Job Description
The Key responsibilities include:
- Help design, build, deploy and configure the new monitoring infrastructure that will enable us to work faster and smarter.
- Work with tech-leads of system migrations to ensure they correctly monitor their new platform and help in the creation of alerting rules and escalation paths
- Ensure that the monitoring system itself if ‘monitored’ and there are redundant escalation paths to detect if parts have failed.
- Develop and maintain any code-base required to solve solutions and customer specific config
- Ensure the platform is configured as automatically as possible using technologies like service discovery, ansible, git to reduce manual configuration where possible
- Help tech-leads and system owners build Grafana and other dashboarding tools
- Work with our NOC teams and system owners to gather requirements for monitoring and alerting and ensure these critical functions are maintained during system transitions.
- Help transition custom monitoring scripts from Nagios to either Prometheus or icinga2 platforms.
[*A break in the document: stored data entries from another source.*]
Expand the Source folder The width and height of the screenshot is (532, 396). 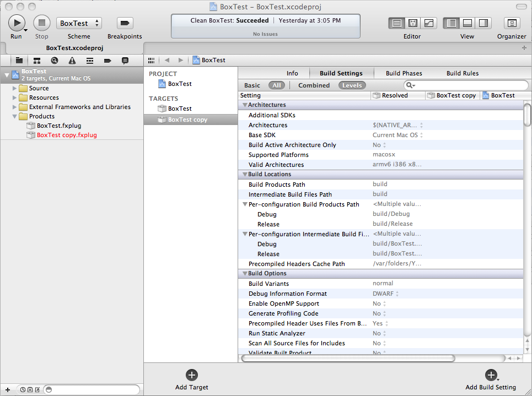pyautogui.click(x=15, y=88)
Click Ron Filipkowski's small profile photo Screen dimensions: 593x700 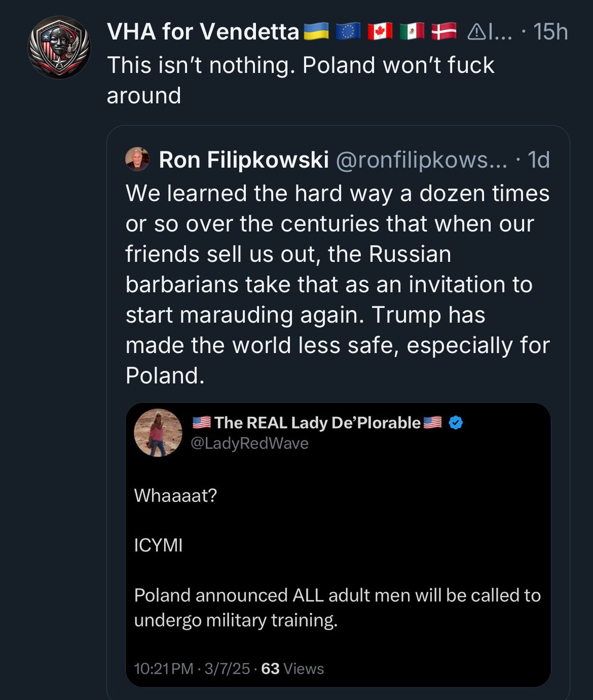point(137,159)
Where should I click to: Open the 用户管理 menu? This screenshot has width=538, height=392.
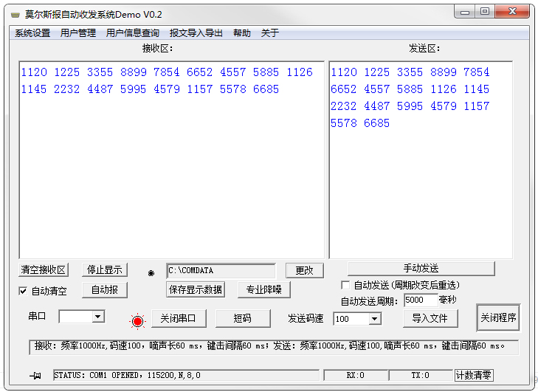coord(78,33)
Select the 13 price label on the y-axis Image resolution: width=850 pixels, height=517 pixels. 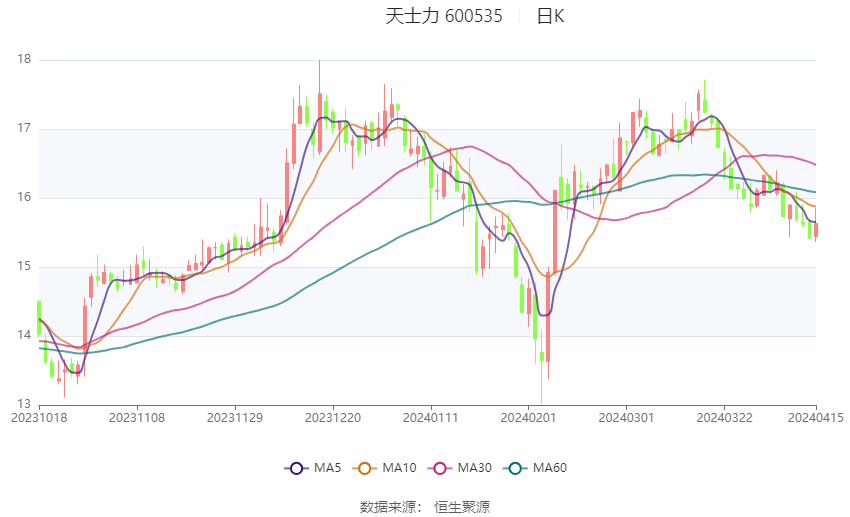pos(24,404)
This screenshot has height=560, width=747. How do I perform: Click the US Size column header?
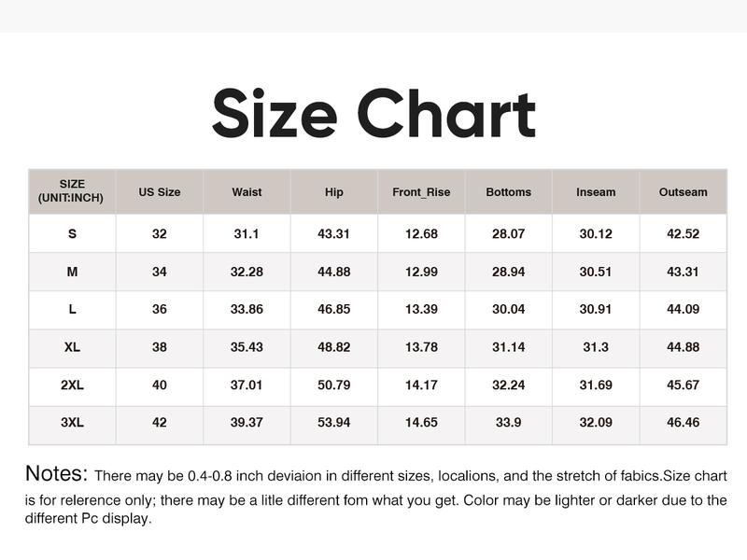pos(160,192)
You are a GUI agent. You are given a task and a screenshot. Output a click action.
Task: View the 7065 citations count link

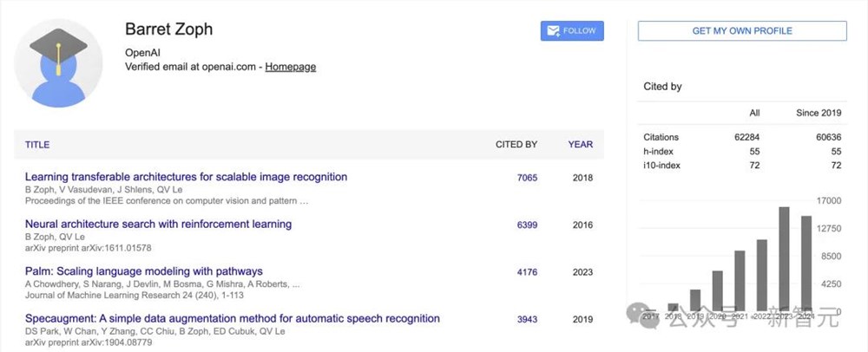pos(527,178)
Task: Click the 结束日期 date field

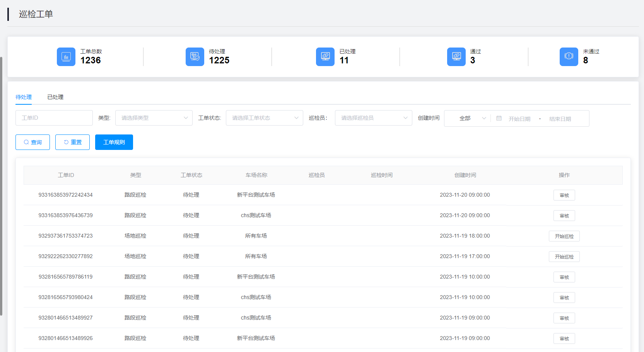Action: 560,119
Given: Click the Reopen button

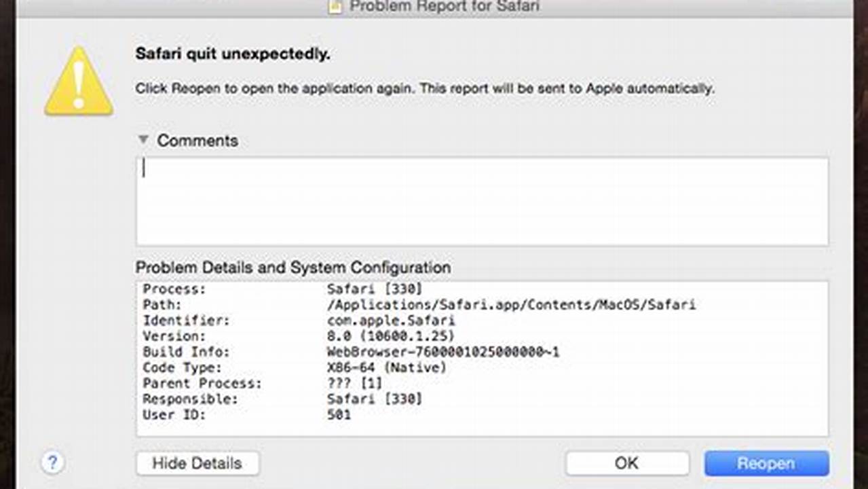Looking at the screenshot, I should pyautogui.click(x=766, y=463).
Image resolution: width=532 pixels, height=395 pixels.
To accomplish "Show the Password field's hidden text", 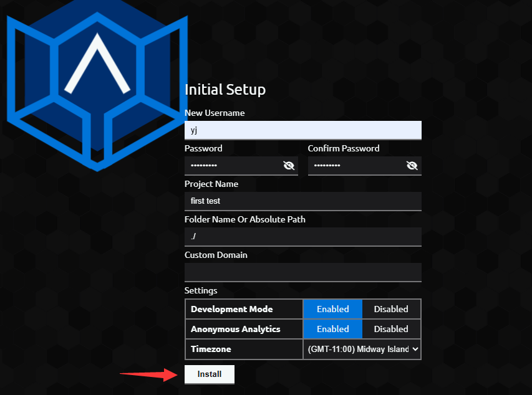I will (x=289, y=166).
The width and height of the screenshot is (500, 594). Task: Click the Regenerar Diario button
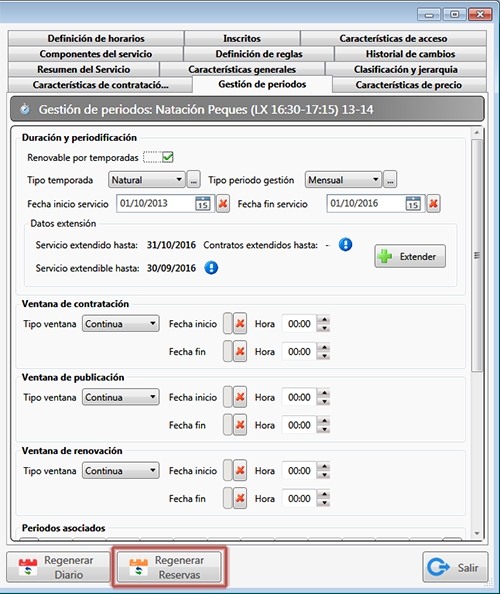click(58, 567)
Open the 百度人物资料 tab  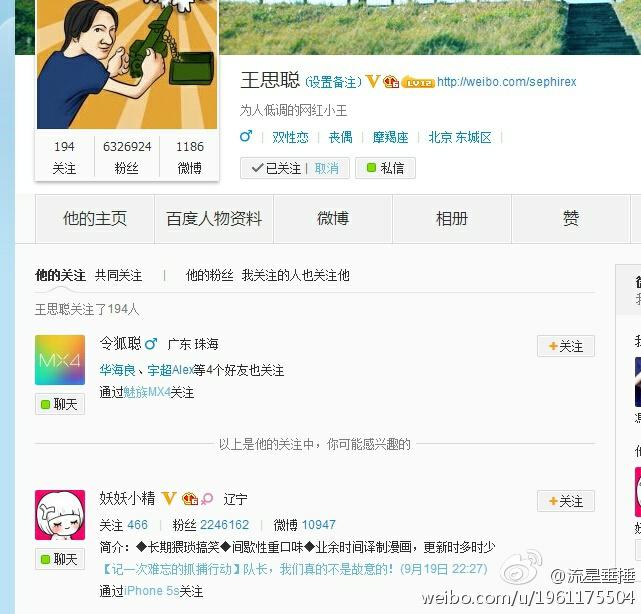(x=214, y=219)
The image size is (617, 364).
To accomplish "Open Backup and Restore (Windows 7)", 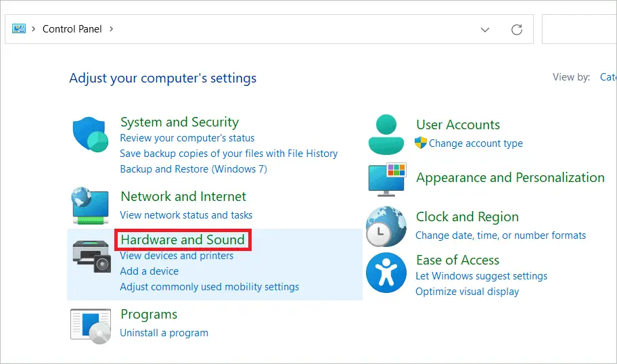I will click(x=193, y=169).
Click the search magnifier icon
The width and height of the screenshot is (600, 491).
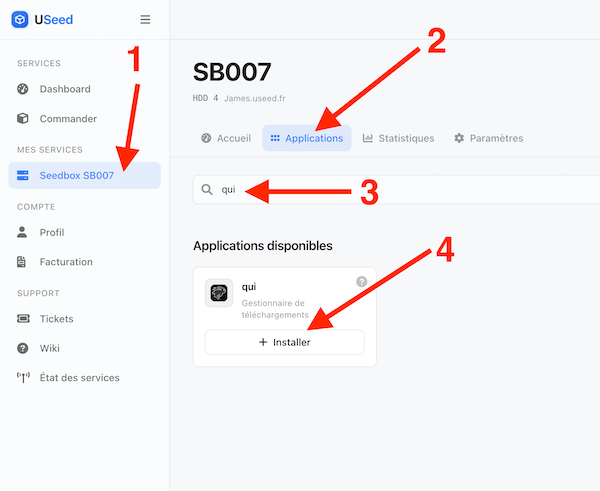207,189
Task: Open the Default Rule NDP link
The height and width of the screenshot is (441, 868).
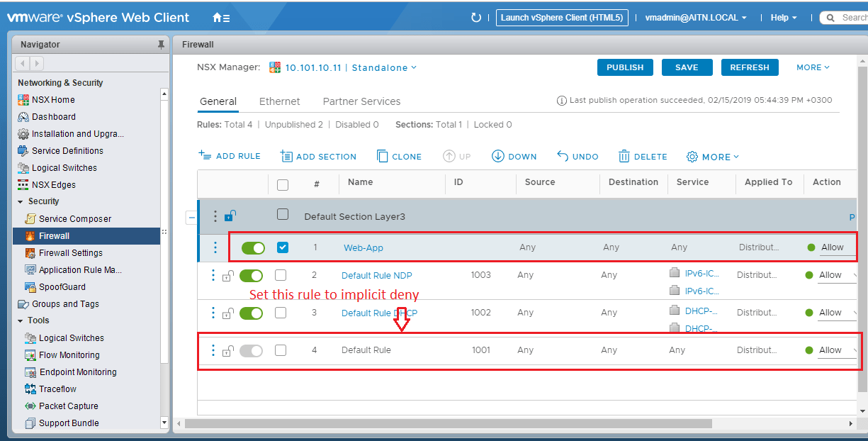Action: click(x=376, y=275)

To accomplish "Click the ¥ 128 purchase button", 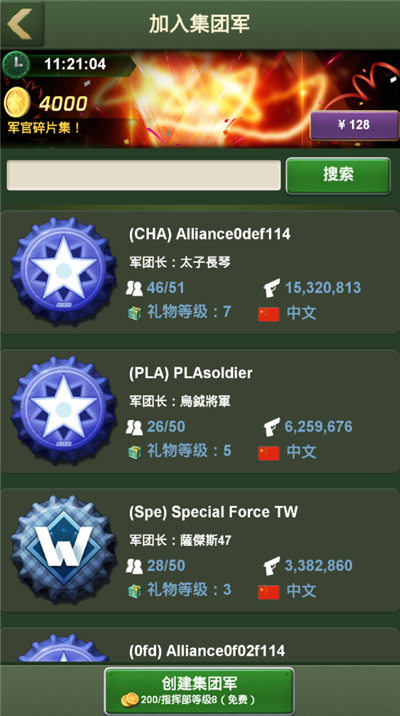I will point(354,125).
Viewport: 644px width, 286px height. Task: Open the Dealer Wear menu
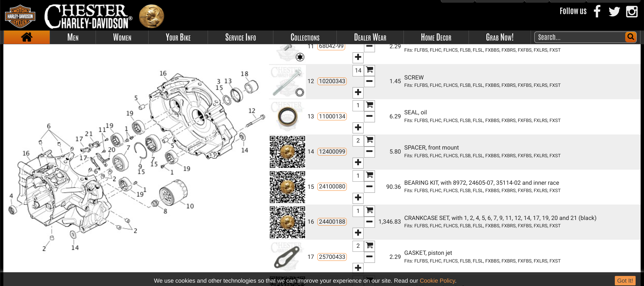click(370, 37)
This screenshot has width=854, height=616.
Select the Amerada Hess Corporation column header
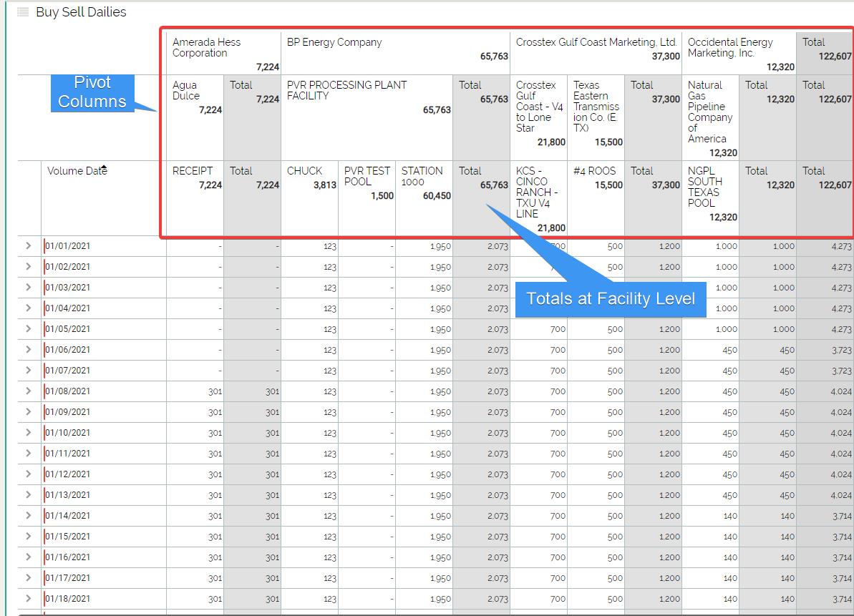[206, 48]
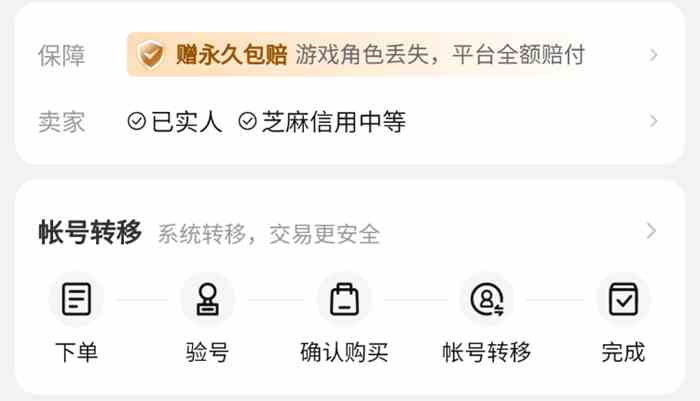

- Integrate existing monitoring systems into the new design and help transition away systems as require
Qualification:
Basic degree or diploma in IT. Certifications from Microsoft and on Enterprise Linux, Cloud Foundations, AWS Cloud Practitioner or similar, Dev Ops centered training and quals
Experience
>5 years of experience in a systems admin role implementing, developing and maintaining enterprise level platforms preferably in the media industry
In-depth knowledge in the design and implementation of the following areas is crucial
- Management of Docker and/or Kubernetes Platforms
- Docker container build processes
- Redhat/Oracle Linux/CentOS System Administration
- Monitoring technologies: Prometheus, influx dB, icinga2, Nagios, SNMP, Grafana
- Logging technologies: Kibana, Elasticsearch, Cloud Watch
- Orchestration management with a focus on one of the following: Ansible, Cloud Formation, Terraform, Puppet, Chef
- JSON and API integration